» Aufgabenstellung:
Beantworte anhand des Textes zur Bundestagswahl 2017 kurz diese Fragen:
1. Welche Antwort geben die Beiträge der beiden Sammelbände laut Thomas Mirbach auf die Frage, ob beharrende oder polarisierende Effekte überwogen?
2. Welches Prädikat verlieh die mediale Beobachtung dem Wahlgeschehen?
3. Was bewirkt der vermehrte Einsatz digitaler Technologien nach den im Text genannten Annahmen?

» Seite:
==*==
Die Bundestagswahl 2017. Ein zwiespältiges Bild?

Die beiden Sammelbände zur Bundestagswahl 2017 von Sigrid Roßteutscher et al. sowie Christina Holtz-Bacha bieten eine Fülle von durchaus informativen Einzelstudien über diverse Facetten des Wahlkampfgeschehens. Auffällig erscheint, schreibt Thomas Mirbach, dass die Beiträge – trotz aller Unterschiede hinsichtlich verwendeter Daten und methodischer Ansätze – auf die Frage, ob beharrende oder polarisierende Effekte überwogen, doch eine sehr ähnliche Antwort geben: Die vielfach vermuteten Tendenzen der Polarisierung zeichneten sich in den erhobenen Daten nicht ab.

bundestag felix mittermeier2463248 640Glaskuppel des Reichstagsgebäudes, Foto: Felix Mittermeier / Pixabay

 

In vielerlei Hinsichten bewegte sich die Bundestagswahl 2017 im Rahmen des Erwarteten: Die SPD hat nicht gewonnen, die CDU konnte wiederum vom Amtsbonus der Kanzlerin profitieren, die Große Koalition galt in Umfragen zwar nicht als erste Präferenz der Befragten, wohl aber als wahrscheinliches Ergebnis des Wahlausgangs und der Stimmenanteil der Volksparteien war weiterhin rückläufig. Doch in der medialen Beobachtung, die dem Wahlgeschehen vielfach das Prädikat „langweilig“ verlieh, sind zugleich auch Anzeichen einer erheblichen Abweichung vom gewohnten Pfad registriert worden. Dazu gehörten – abgesehen vom weithin befürchteten Wahlerfolg der AfD – einerseits die Ausweitung des im Parlament vertretenen Parteienspektrums (und dementsprechend höheren ‚Kosten’ für die Koalitionsbildung) und andererseits die schwer einschätzbaren Folgen einer zunehmenden Digitalisierung der politischen Kommunikation. Der vermehrte Einsatz digitaler Technologien nämlich – so die Annahmen – begünstige Polarisierungen und ebne den Unterschied zwischen öffentlicher und privater Kommunikation. Dieses auch im Rückblick zwiespältige Bild von Verlauf und Ergebnissen der letzten Bundestagswahl ist Gegenstand zweier aktueller Sammelbände, die – so viel sei vorweg gesagt – die beobachteten Ambivalenzen sehr wohl zur Kenntnis nehmen, aber deren Bedeutung eher relativieren.
==*==
» Datenauflistung:
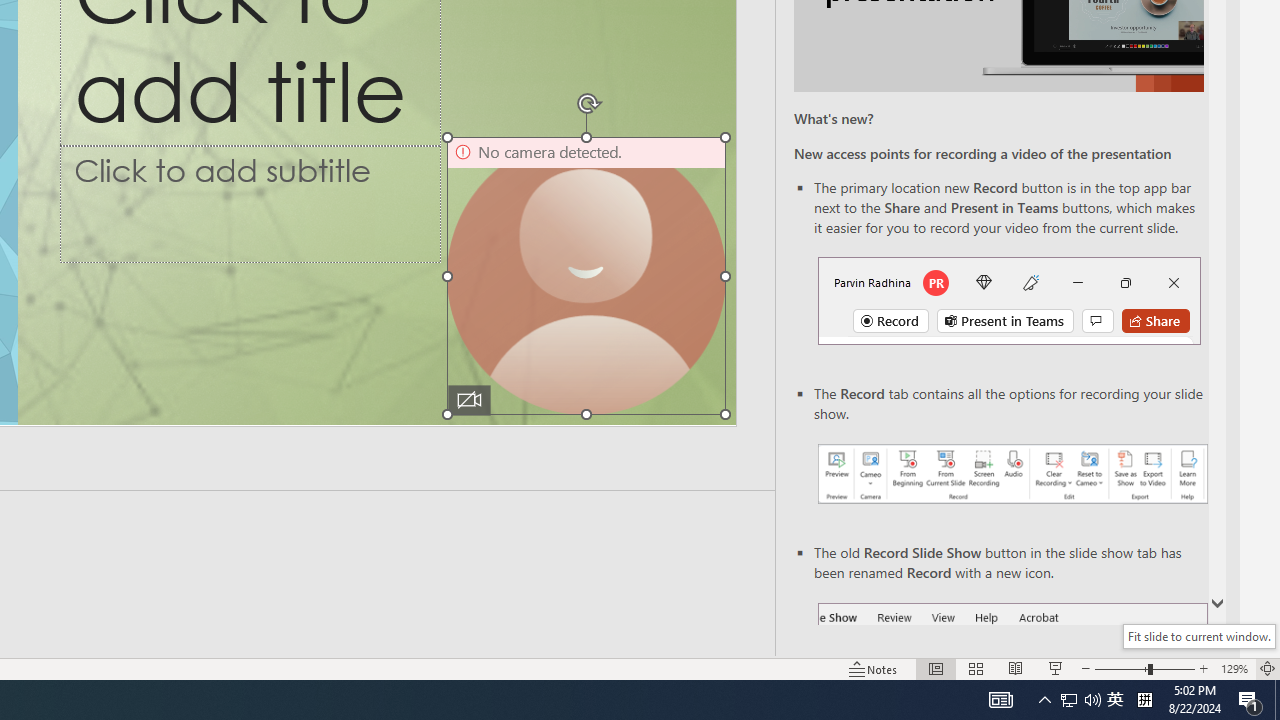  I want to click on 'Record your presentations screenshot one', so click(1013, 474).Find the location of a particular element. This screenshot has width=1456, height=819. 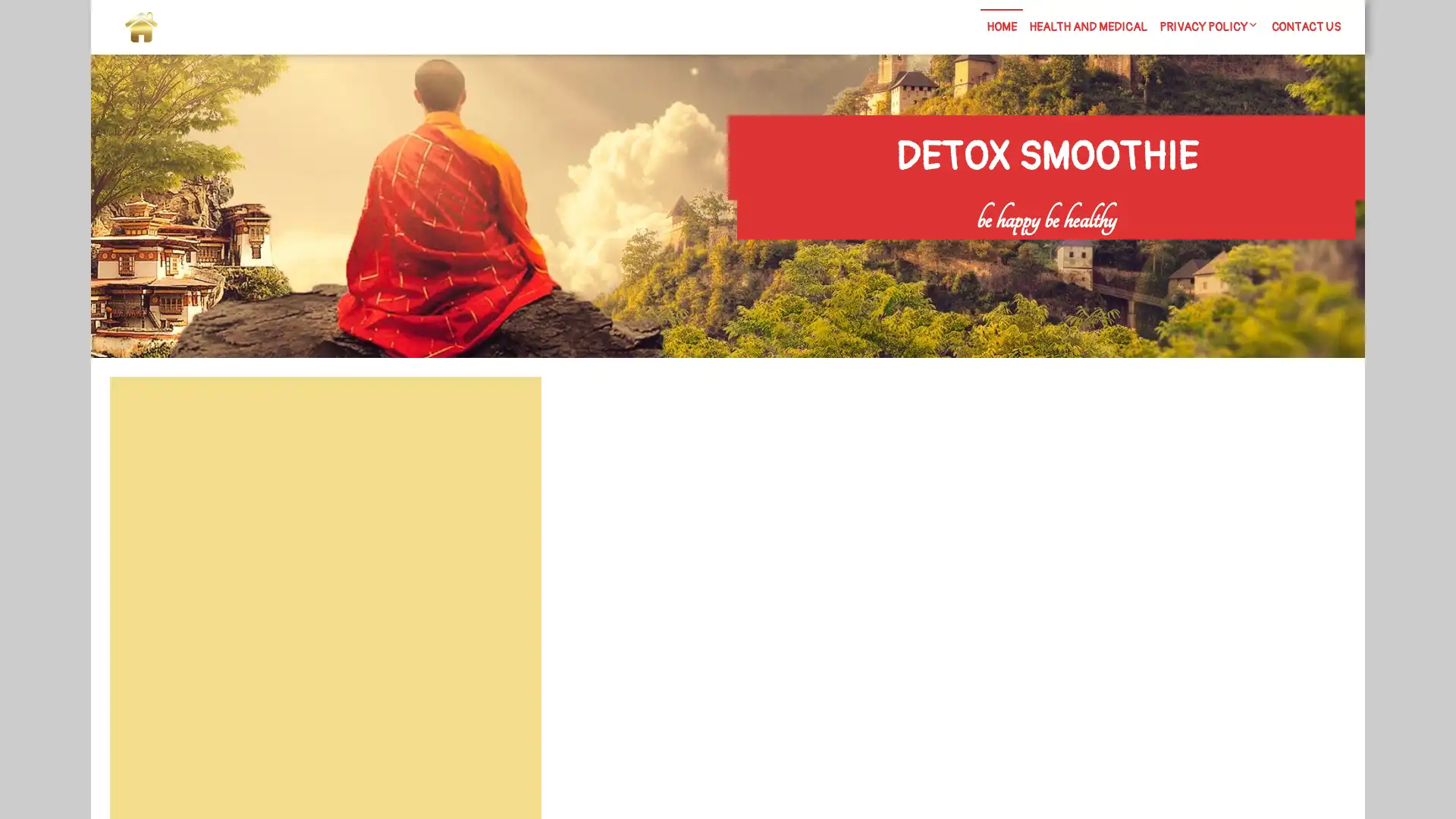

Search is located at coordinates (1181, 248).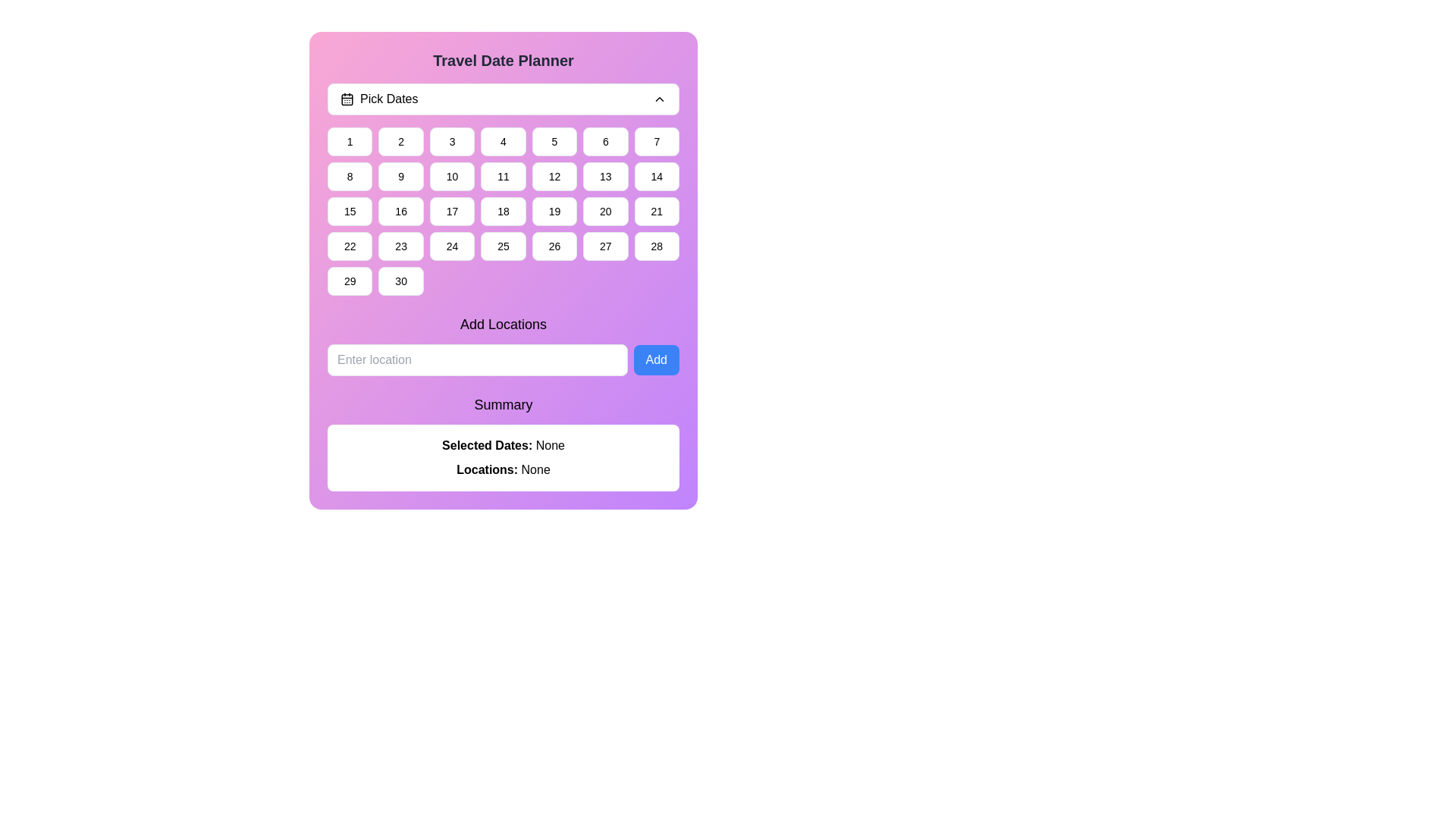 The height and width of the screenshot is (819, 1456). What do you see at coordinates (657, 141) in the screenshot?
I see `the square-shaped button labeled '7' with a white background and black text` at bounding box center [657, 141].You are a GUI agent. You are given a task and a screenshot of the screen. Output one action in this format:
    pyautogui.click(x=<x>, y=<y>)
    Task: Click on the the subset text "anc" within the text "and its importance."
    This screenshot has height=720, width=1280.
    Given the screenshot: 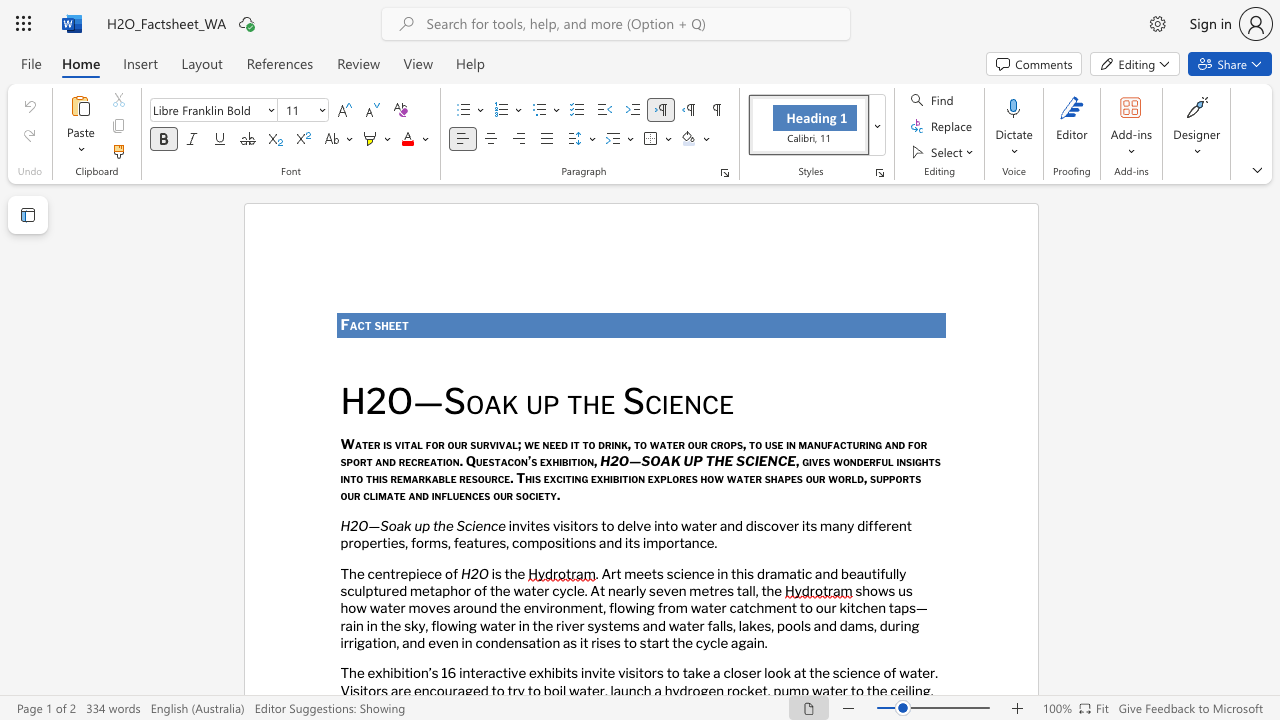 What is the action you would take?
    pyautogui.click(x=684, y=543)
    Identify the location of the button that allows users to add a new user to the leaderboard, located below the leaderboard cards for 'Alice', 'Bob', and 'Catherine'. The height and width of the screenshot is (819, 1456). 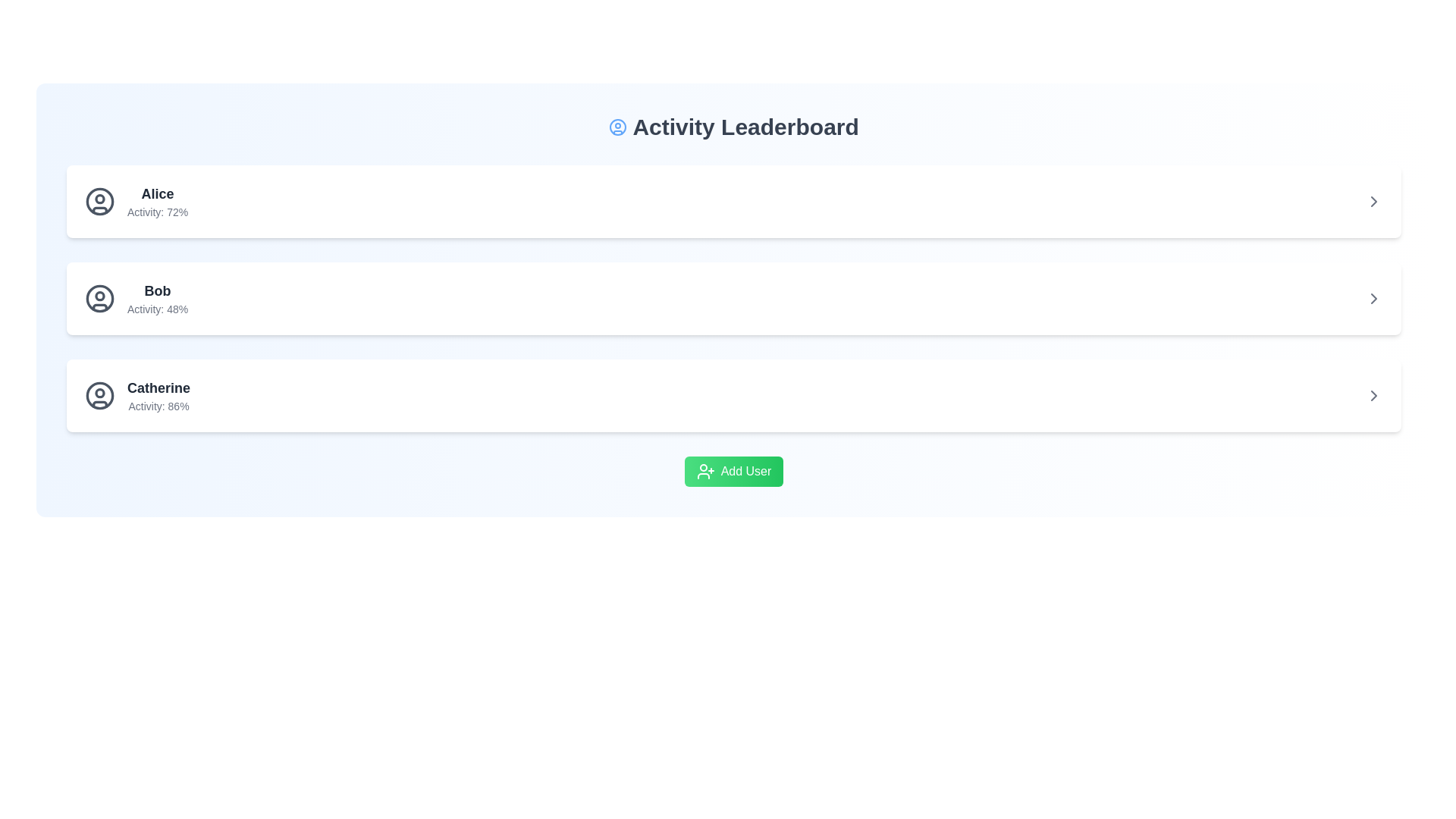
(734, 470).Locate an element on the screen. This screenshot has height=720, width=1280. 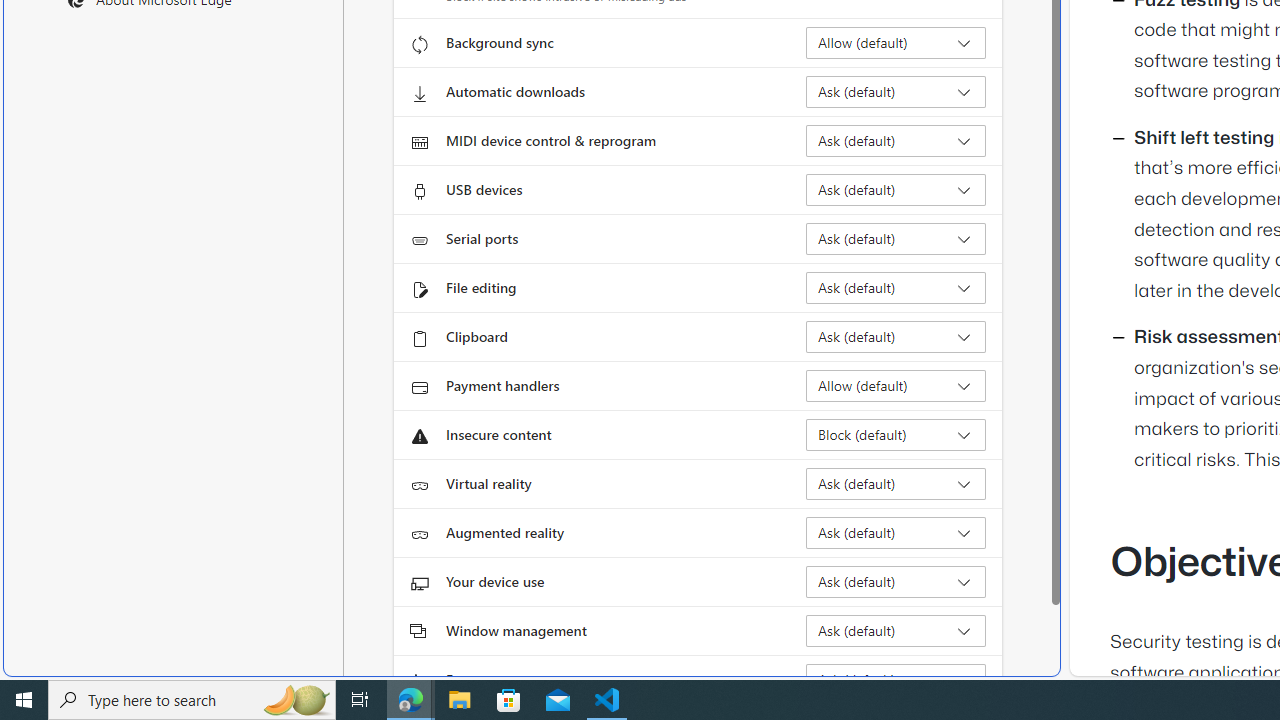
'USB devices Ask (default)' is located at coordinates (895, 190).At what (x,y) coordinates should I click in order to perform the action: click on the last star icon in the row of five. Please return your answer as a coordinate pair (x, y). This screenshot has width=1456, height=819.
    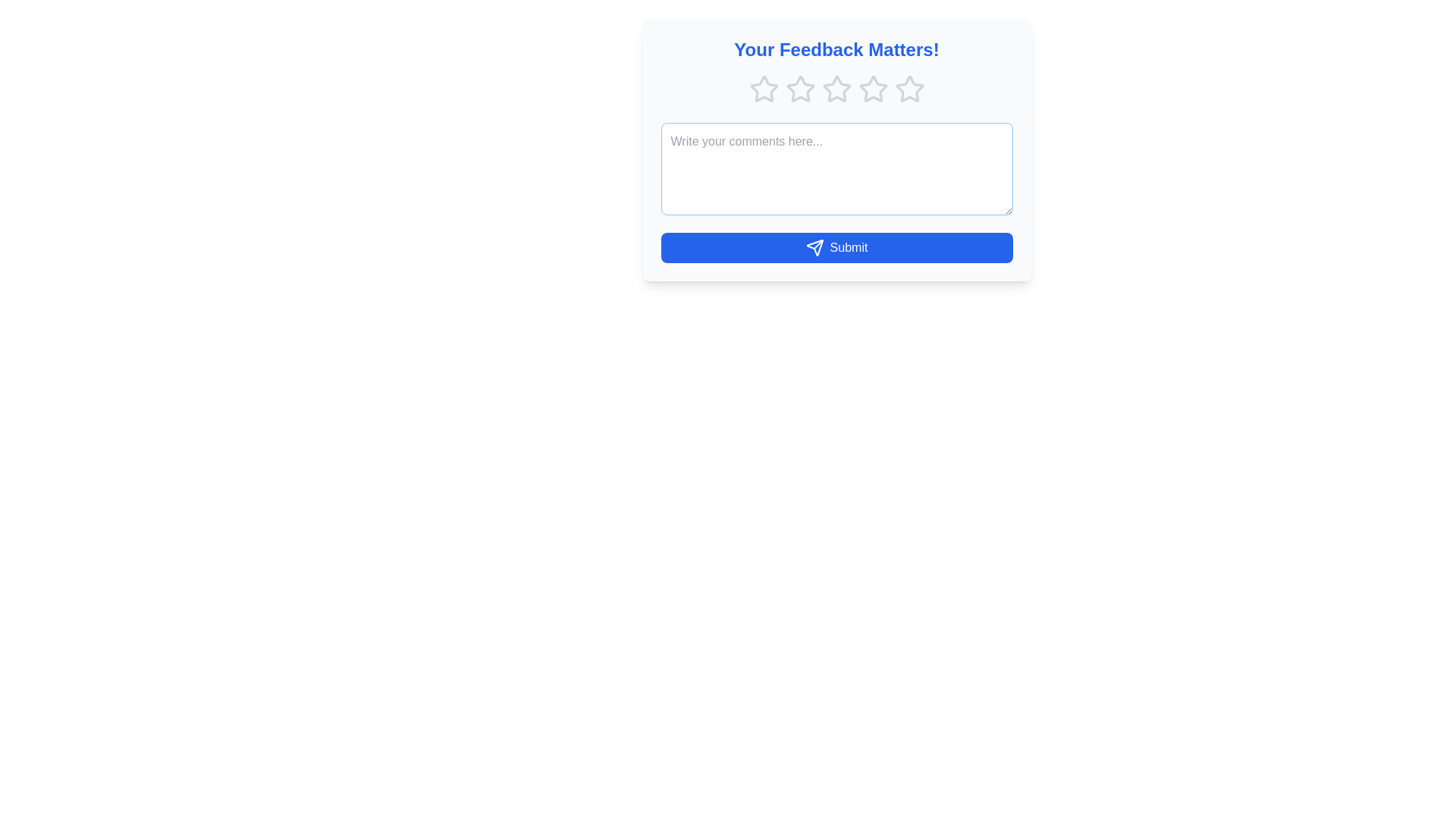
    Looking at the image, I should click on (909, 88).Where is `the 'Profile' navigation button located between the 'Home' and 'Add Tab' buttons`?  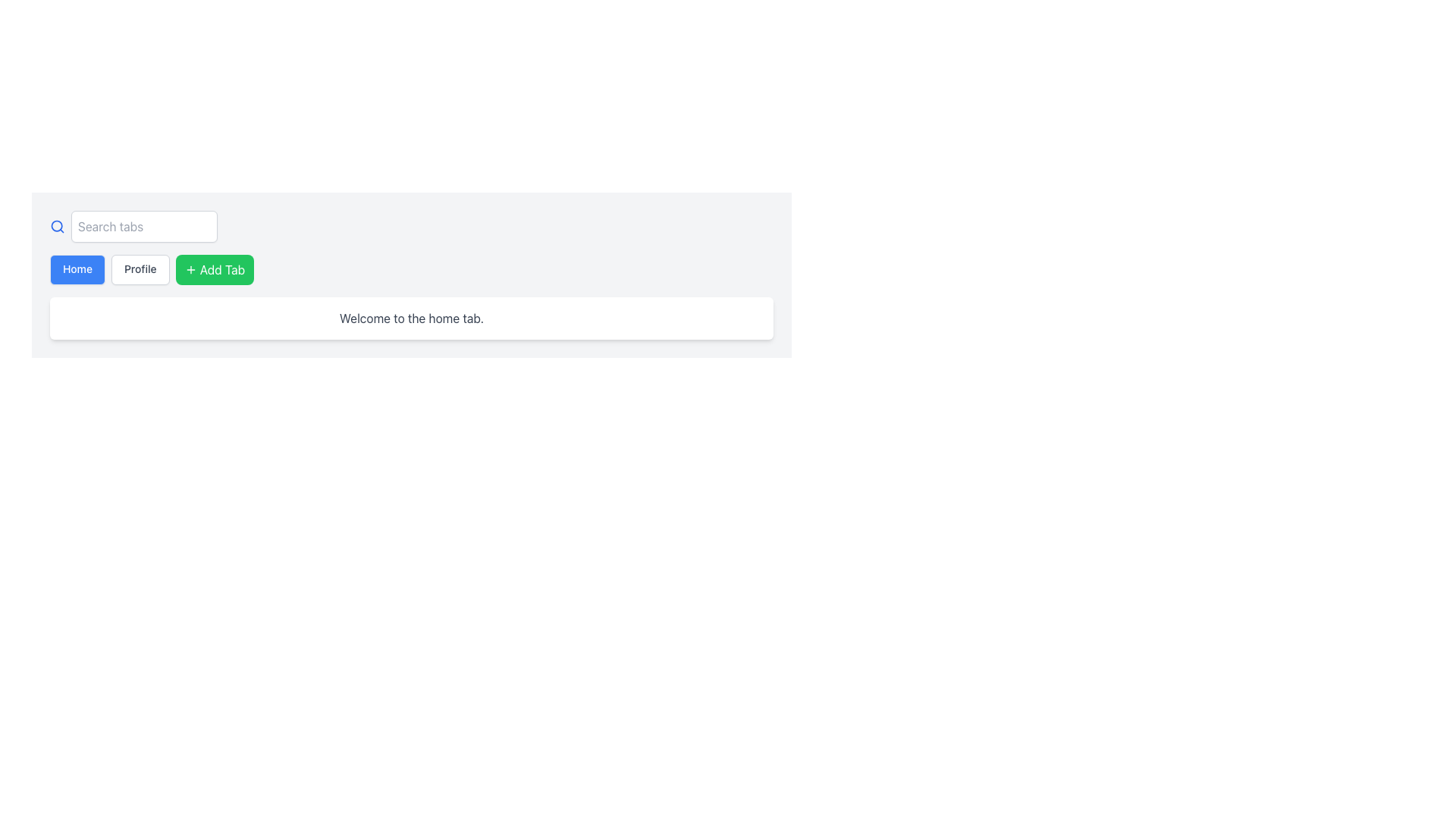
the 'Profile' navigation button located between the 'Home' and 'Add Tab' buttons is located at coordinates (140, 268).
==*==
» Ergebnis:
1. Die vielfach vermuteten Tendenzen der Polarisierung zeichneten sich in den erhobenen Daten nicht ab.
2. Sie verlieh ihm das Prädikat „langweilig“.
3. Er begünstige Polarisierungen und ebne den Unterschied zwischen öffentlicher und privater Kommunikation.